Vivre là où l’eau se fait rare et la végétation quasi absente
Au nord du Kenya, près du lac Turkana, les températures dépassent régulièrement les 50 °C. L’ombre se fait rare et les cultures agricoles sont presque inexistantes. Pourtant, les Turkana continuent de prospérer dans ce désert, menant un mode de vie endurant et profondément traditionnel. Leur alimentation repose presque exclusivement sur le lait, la viande et parfois le sang de leurs troupeaux de chèvres et de dromadaires, représentant près de 80 % de leur apport calorique. Pour un métabolisme occidental, un tel régime déséquilibré serait synonyme de troubles cardiovasculaires et métaboliques graves. Mais ici, ces risques semblent épargnés aux Turkana, dont la santé métabolique reste étonnamment stable.
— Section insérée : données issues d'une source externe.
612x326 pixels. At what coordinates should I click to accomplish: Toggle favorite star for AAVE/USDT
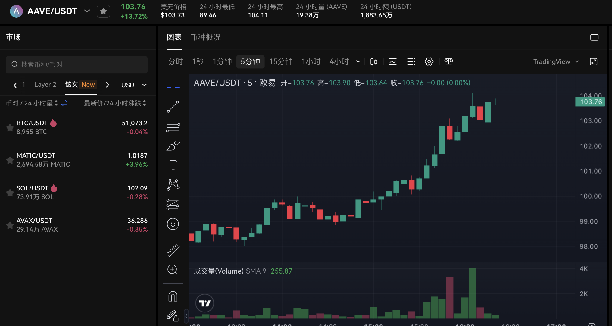103,11
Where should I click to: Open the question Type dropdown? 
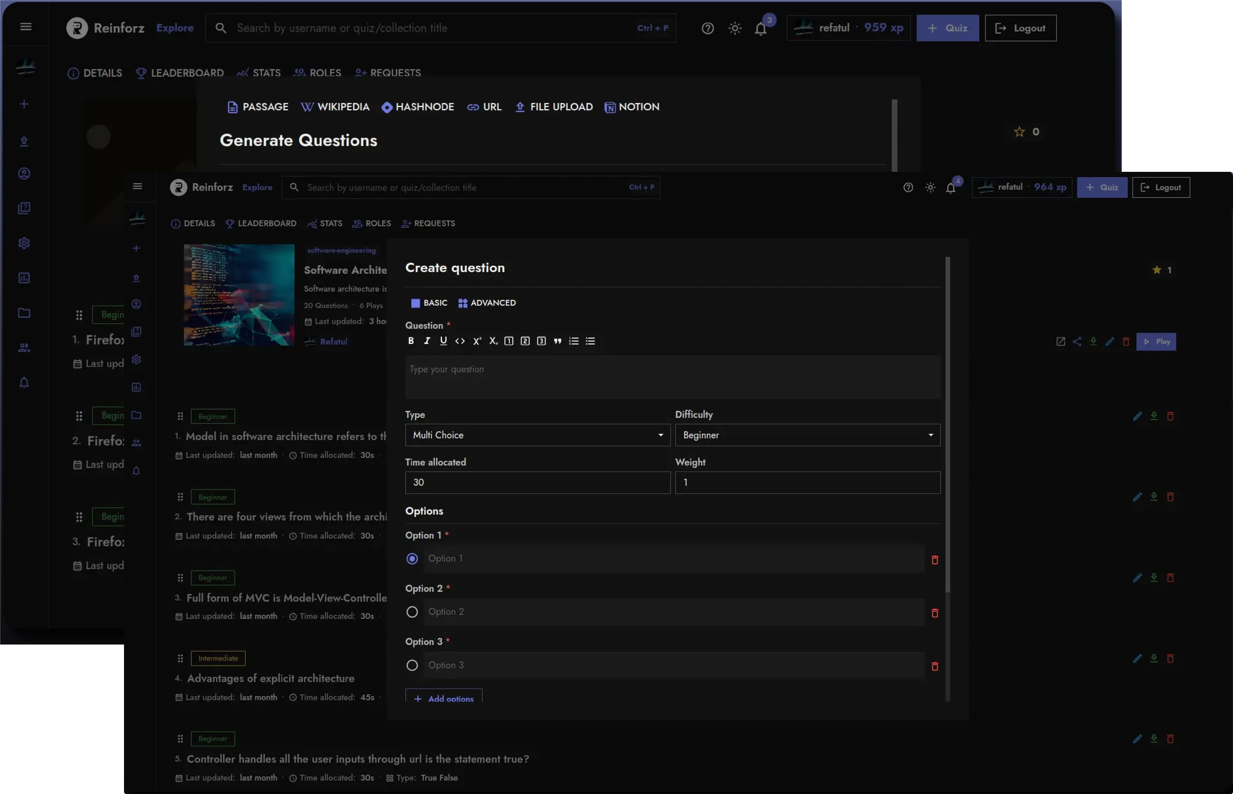pos(537,435)
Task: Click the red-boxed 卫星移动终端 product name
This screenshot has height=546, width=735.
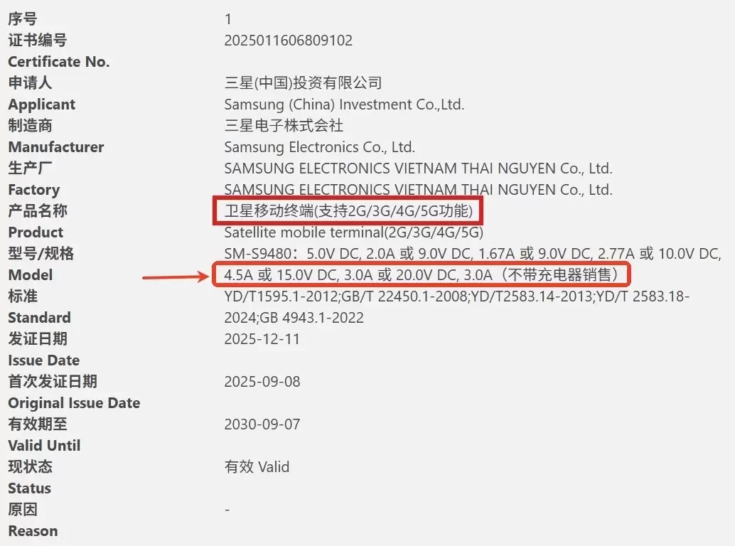Action: [348, 211]
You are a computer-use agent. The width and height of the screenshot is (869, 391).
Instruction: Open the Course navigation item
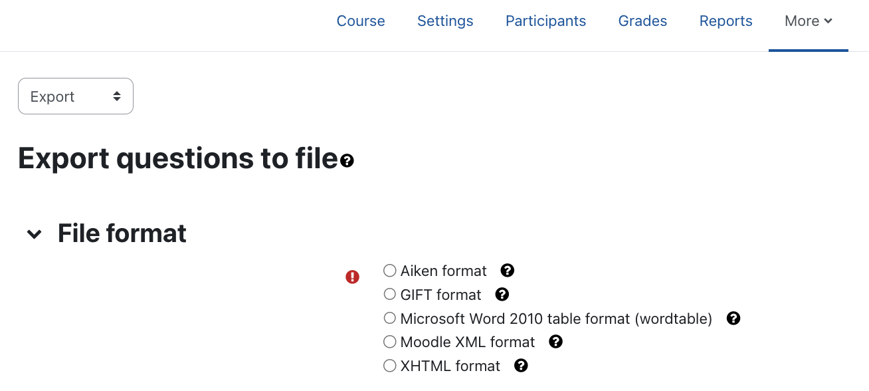(x=361, y=21)
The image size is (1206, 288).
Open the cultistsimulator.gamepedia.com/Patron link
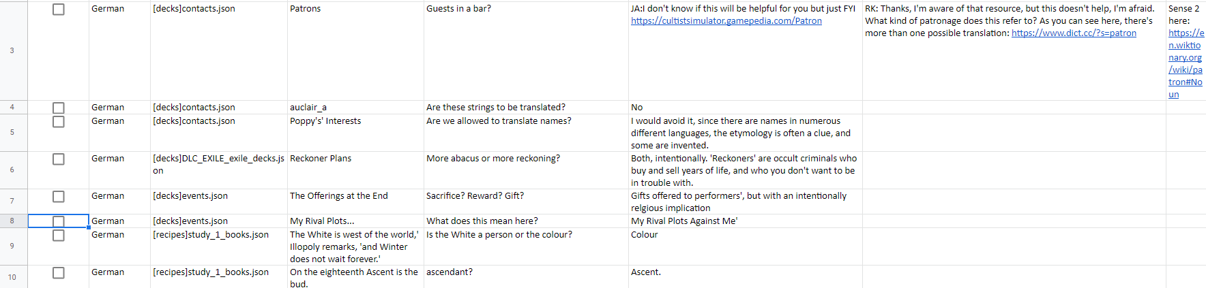click(x=726, y=21)
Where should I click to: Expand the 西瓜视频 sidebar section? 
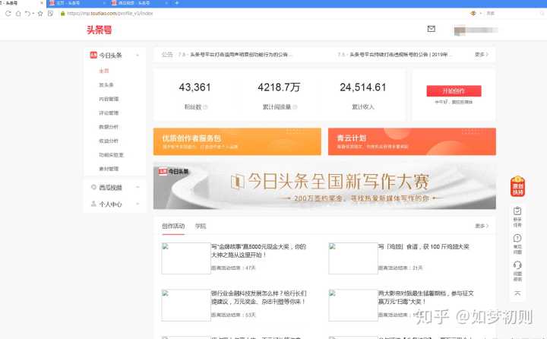click(138, 187)
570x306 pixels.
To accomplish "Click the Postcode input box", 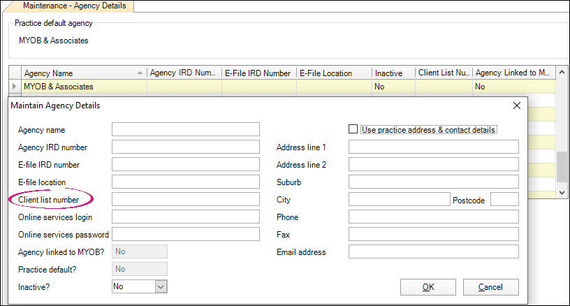I will click(x=504, y=200).
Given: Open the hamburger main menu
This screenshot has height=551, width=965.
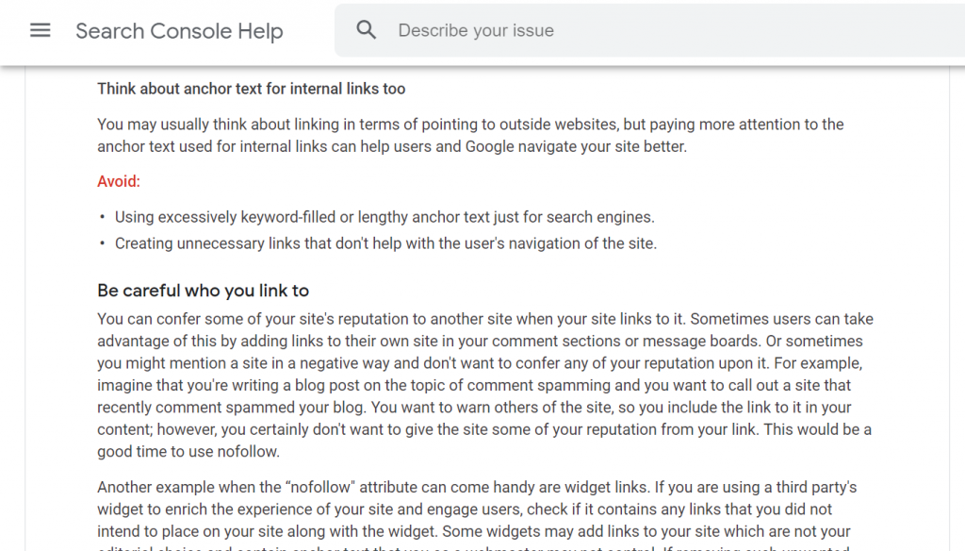Looking at the screenshot, I should tap(40, 30).
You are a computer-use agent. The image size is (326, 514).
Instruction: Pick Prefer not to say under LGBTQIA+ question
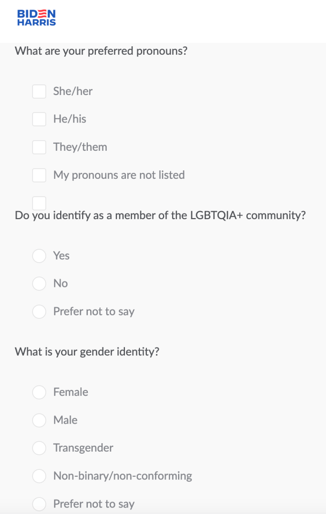pyautogui.click(x=39, y=312)
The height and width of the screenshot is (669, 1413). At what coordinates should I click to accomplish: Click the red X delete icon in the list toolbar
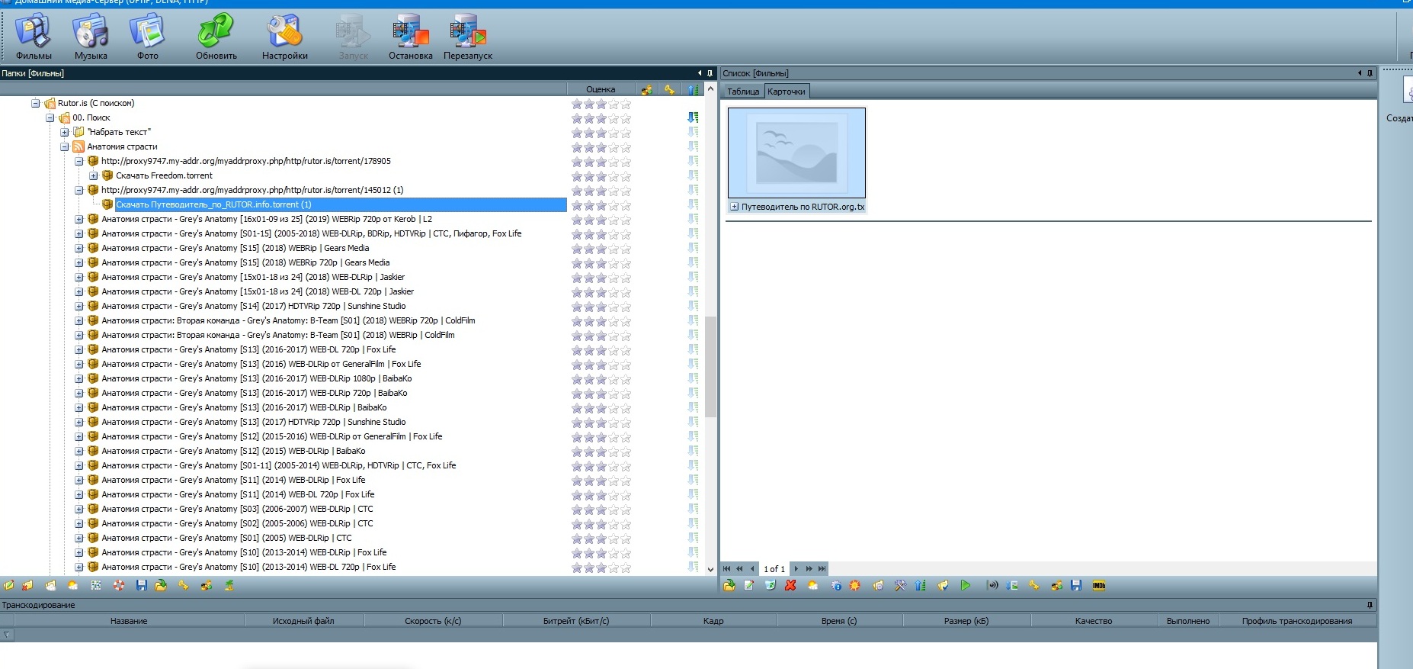tap(790, 586)
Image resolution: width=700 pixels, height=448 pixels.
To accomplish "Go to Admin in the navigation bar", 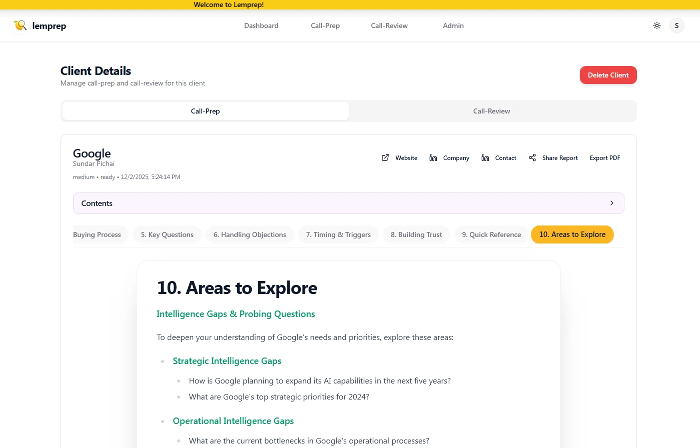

Même avec moins de 1,5 litre d’eau par jour, la majorité des adultes observés ne présentent aucun signe de maladie rénale chronique. Les recherches dirigées par Julien Ayroles de l’université de Princeton et UC Berkeley, publiées dans Science, confirment cette résilience biologique remarquable, fruit de longues années de suivi sur le terrain et de prélèvements scientifiques.
Un environnement extrême façonné par le désert et le lac
La région autour du lac Turkana est d’une beauté brute mais impitoyable : un paysage minéral ponctué de collines, de pistes caillouteuses et du vaste désert de Chalbi. Les vents y sont violents et les mirages fréquents, tandis que le lac lui-même, long de 300 km, abrite la plus grande population de crocodiles au monde et change de couleur en fonction des algues et du soleil. Malgré la proximité de cette ressource, les Turkana ne pratiquent pas la pêche, préférant l’élevage. Le dromadaire occupe une place centrale dans l’économie locale, tandis que chèvres et moutons servent aux rites et invités. À la saison des pluies, certaines femmes cultivent du millet et des courges sur de petites parcelles près des cours d’eau.

Un corps façonné par le désert
L’adaptation des Turkana ne se limite pas à leur mode de vie ou à l’alimentation. Leurs gènes révèlent des modifications uniques qui leur permettent de survivre là où beaucoup échoueraient. L’analyse génétique de 367 individus a mis en lumière huit segments du génome fortement influencés par le climat aride, dont le gène STC1, crucial pour la régulation de l’urine et la conservation de l’eau. Chez les Turkana, ce mécanisme fonctionne de manière prolongée sans effets secondaires, contrairement à d’autres populations où il pourrait entraîner des complications.

Cette adaptation protège également contre les déchets azotés générés par un régime riche en viande, limitant ainsi les risques de goutte et de troubles articulaires. Autrement dit, le métabolisme turkana a intégré un régime animal intensif sans subir les effets secondaires connus ailleurs. Comme le dit un proverbe ancien : « La force ne réside pas toujours dans ce que l’on voit ». Une vérité qui illustre parfaitement comment certains peuples développent des capacités invisibles pour survivre dans des conditions extrêmes.
Préserver ces savoirs avant qu’ils ne disparaissent
Malgré cette résilience, le mode de vie traditionnel est menacé par l’urbanisation et le changement climatique. Certains villages voient leurs ressources en eau douce disparaître sous la montée des eaux, comme chez les El-Molo, un petit peuple de pêcheurs du lac Turkana qui doit désormais boire l’eau salée du lac, avec des conséquences sur leur santé.
Des initiatives menées par le Kenya Medical Research Institute visent à sensibiliser les communautés et à préserver le savoir alimentaire traditionnel. Historiquement, les Turkana exploitaient plus d’une centaine de plantes sauvages comestibles, appelées IWEPs, dont beaucoup restent aujourd’hui inexploitées. Ces plantes, riches en fer, zinc et antioxydants, pourraient renforcer la nutrition et les défenses immunitaires, en particulier pour les enfants, et augmenter la résilience face aux bouleversements climatiques.

Le peuple turkana incarne une adaptation extrême où la biologie, la culture et l’environnement s’entrelacent pour survivre dans un milieu hostile. Leur exemple démontre que la résilience humaine dépasse souvent les limites que nous imaginons, et que la préservation de savoirs anciens peut être aussi cruciale que la génétique elle-même pour affronter l’avenir.